Inputs: Podcast URL (Apple Podcasts, direct .mp3/.m4a, or RSS enclosure). Optional env vars: PODCAST_NAME, EPISODE_TITLE (set by the feed monitor for clean titles).

Process:

  1. Get episode title (from env vars if set, else yt-dlp --print)
  2. Download audio: yt-dlp -x --audio-format mp3
  3. Transcribe: whisper --model base --device cpu (~4-5 min per 40-min episode)
  4. Send transcript to gemma4:e2b with editorial analysis prompt (not a reformat — extract themes, arguments, significance)
  5. Fallback chain: Ollama → OpenRouter → save raw transcript
  6. Upload to S3, index in DynamoDB, git commit, send HTML email

Output format:

# Show Name — Episode Title

## Executive Summary
[2-3 paragraph narrative]

## Key Themes & Arguments
### Theme Name
- bullet

## Notable Quotes
- "quote" — Speaker

## Context & Background
[why this topic matters now]

## Key Takeaways
- 5-7 bullets

S3 layout:

reports/podcasts/safe_title.md
transcripts/podcasts/YYYY/MM/safe_title.txt

Shared Infrastructure#

DynamoDB — reports table#

PK (String): category
  Values: "news-briefings" | "youtube" | "podcasts" | "music-video"

SK (String): "YYYY-MM-DDTHH:MM:SSZ#filename.md"

Fields: s3_key, title, date

DynamoDB — RSS table#

PK (String): feed     (feed name, e.g. "Hacker News")
SK (String): url_hash or timestamp-based key

Fields: link, title, pub_date, description, fetched_at, reported_at

RSS poller#

_scripts/poll_feeds.py — runs every 10 min, reads _config/rss_feeds.json, writes new articles to the RSS DynamoDB table. The briefing generator reads from DDB, not feeds directly.

Email & URL router#

_scripts/check_email.py — runs every 5 min, polls Gmail via IMAP, routes URLs:

URL pattern Handler
youtube.com / youtu.be process_youtube.sh
youtube.com + --music-video music catalog branch
podcasts.apple.com or audio extension process_podcast.sh
any other URL inline Ollama summary via gemma4:e2b

Podcast feed monitor#

_scripts/check_podcasts.py — daily 4am, polls _config/podcast_subscriptions.json, routes new episodes to process_podcast.sh with PODCAST_NAME + EPISODE_TITLE set.

Cron schedule#

*/5 * * * *   check_email.py
*/10 * * * *  poll_feeds.py
0 * * * *     generate_report.py
0 * * * *     email_metrics_report.py
* * * * *     collect_metrics.py
0 4 * * *     check_podcasts.py
0 8 * * *     alerts_cron.py   ← KBBL alerts (separate service)

Environment Variables#

EMAIL_ADDRESS=<gmail address for the bot inbox>
EMAIL_APP_PASSWORD=<gmail app password>
MY_EMAIL=<destination email for all output>
TELEGRAM_BOT_TOKEN=<telegram bot token>
TELEGRAM_CHAT_ID=<telegram chat id>
BRAVE_API=<brave search api key>
OPENROUTER=<openrouter api key>
AWS_DEFAULT_REGION=us-east-1

AWS credentials live in ~/.aws/credentials (standard profile).

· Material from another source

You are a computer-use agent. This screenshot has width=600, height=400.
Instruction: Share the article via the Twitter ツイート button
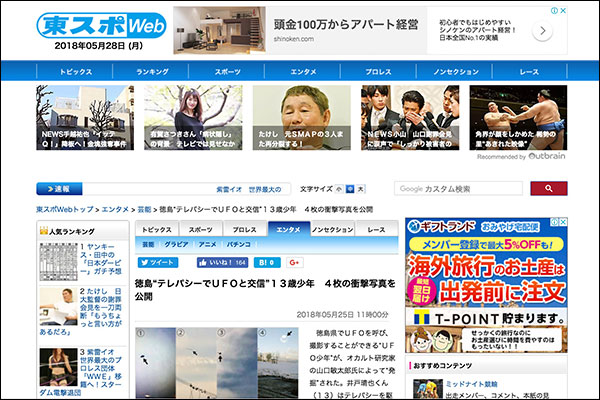tap(157, 262)
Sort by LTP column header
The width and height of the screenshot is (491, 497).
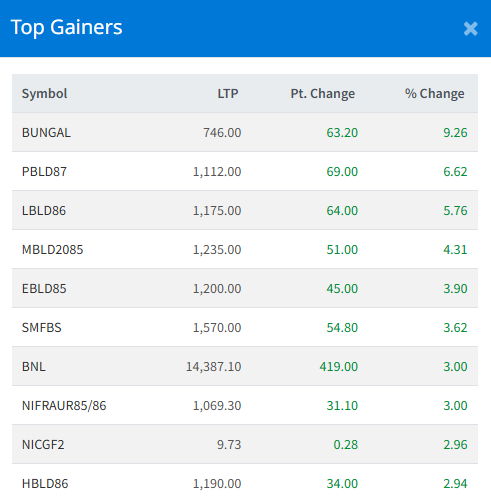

All scripts assume us-east-1 unless noted.


Key Design Decisions#

Whisper must be CPU-only. The GPU runs Ollama full-time. Running both on GPU causes OOM. Flag: --device cpu.

qwen3.5:9b is non-negotiable for the briefing. A full article list (50-100 items) exceeds gemma4:e2b's effective context. Smaller model hallucinates or truncates.

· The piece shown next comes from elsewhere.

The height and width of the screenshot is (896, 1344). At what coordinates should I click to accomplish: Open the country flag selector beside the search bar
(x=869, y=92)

Citation validation is critical. Without the hallucination filter (strip bullets with out-of-range [N]), the model invents plausible-sounding but fabricated stories at ~1 in 10 runs.

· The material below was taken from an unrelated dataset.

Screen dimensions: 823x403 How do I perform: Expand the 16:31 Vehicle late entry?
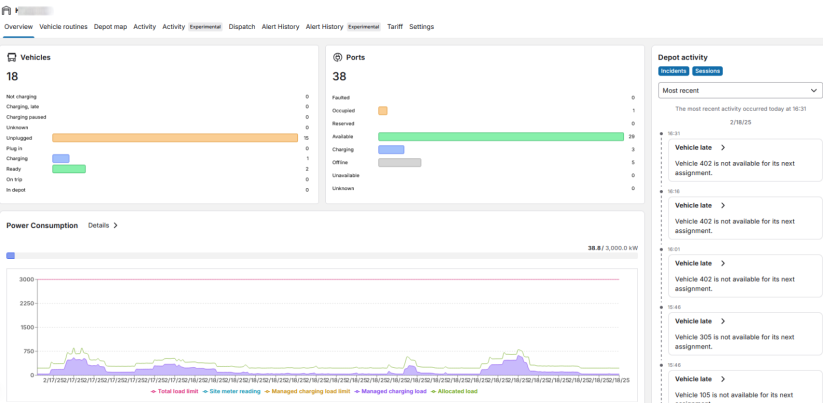point(723,147)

History deduplication prevents stale analysis. The last 10 analysis texts are injected into the prompt. Without this, the same trends dominate the briefing for days.

Never lose a transcript. All three pipelines fall back to raw transcript on LLM failure rather than exiting with an error. The .md file is always written.

Git is the delivery mechanism. Scripts auto-commit and push. The public repo updates on every run. This makes output accessible via GitHub Pages without a separate deployment step.